Fáceis de utilizar, os pinhões integram-se sem dificuldade na cozinha, em muitos pratos. Podem ser consumidos de todas as formas: ao natural, torrados, salgados, doces, inteiros ou triturados.
Ao natural e triturados, são o ingrediente indispensável do pesto tradicional, mas também podem ser utilizados em pastas para barrar ou como cobertura.
Os pinhões inteiros torrados, simplesmente salteados na frigideira, podem acompanhar a maioria dos pratos: saladas, sopas, empadas, salteados de legumes, massas, risottos, recheios, papelotes, guisados, cuscuz, … Podem também ser saboreados como aperitivo ou como snack, juntamente com outros oleaginosos.
Na versão doce, integram-se em sobremesas como tartes, bolos ou crumbles, mas também podem realçar uma salada de fruta fresca. Triturados em sumos, conferem textura e acrescentam uma nota subtil.

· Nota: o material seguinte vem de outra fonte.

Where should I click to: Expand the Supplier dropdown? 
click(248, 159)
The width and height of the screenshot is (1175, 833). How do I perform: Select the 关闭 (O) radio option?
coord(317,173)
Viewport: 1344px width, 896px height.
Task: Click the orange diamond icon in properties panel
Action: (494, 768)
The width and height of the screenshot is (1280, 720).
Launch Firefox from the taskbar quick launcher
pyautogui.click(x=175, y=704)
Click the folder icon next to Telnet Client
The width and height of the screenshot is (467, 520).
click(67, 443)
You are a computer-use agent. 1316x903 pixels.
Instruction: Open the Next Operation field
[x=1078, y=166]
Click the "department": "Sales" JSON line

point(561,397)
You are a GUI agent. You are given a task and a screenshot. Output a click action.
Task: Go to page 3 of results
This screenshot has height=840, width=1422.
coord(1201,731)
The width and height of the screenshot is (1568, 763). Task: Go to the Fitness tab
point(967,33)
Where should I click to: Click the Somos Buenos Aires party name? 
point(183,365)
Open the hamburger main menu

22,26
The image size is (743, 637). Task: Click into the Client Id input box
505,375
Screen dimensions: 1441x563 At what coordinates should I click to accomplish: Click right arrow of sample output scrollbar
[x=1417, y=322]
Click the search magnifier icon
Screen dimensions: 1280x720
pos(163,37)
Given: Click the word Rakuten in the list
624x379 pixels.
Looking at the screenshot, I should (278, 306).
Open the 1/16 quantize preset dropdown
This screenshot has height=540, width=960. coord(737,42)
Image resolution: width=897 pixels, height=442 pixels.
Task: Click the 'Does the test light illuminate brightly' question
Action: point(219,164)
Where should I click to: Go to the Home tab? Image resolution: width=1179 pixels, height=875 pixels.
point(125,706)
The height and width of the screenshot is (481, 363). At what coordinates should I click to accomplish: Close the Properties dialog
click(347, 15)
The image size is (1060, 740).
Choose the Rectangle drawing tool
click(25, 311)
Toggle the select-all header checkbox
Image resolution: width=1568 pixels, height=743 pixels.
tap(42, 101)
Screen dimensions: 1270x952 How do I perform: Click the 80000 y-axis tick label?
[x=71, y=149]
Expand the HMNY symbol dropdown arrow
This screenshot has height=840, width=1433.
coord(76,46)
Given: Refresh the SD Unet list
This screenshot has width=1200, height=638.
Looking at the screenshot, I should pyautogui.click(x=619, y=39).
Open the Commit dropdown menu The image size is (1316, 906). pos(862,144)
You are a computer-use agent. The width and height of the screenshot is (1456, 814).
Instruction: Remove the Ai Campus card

Em resumo, os pinhões adaptam-se a todas as situações na cozinha e têm como única limitação a criatividade. Ainda assim, não convém exagerar, pois têm um forte poder aromático e são também muito calóricos!

Pesto com pinhões e tarte de curgetes e pinhões
Benefícios atribuídos
Os pinhões são conhecidos pelas suas qualidades nutricionais, resultantes da sua riqueza em ácidos gordos essenciais. Seriam também ricos em minerais, oligoelementos, proteínas e fibras.
Muitas culturas atribuem-lhes propriedades medicinais e utilizavam-nos para tratar os seus males. Na medicina natural, as suas propriedades naturais favoreceriam, entre outras coisas, a saúde cardiovascular, estimulariam o trânsito intestinal, melhorariam o crescimento e a regeneração dos tecidos e ainda apoiariam o sistema imunitário.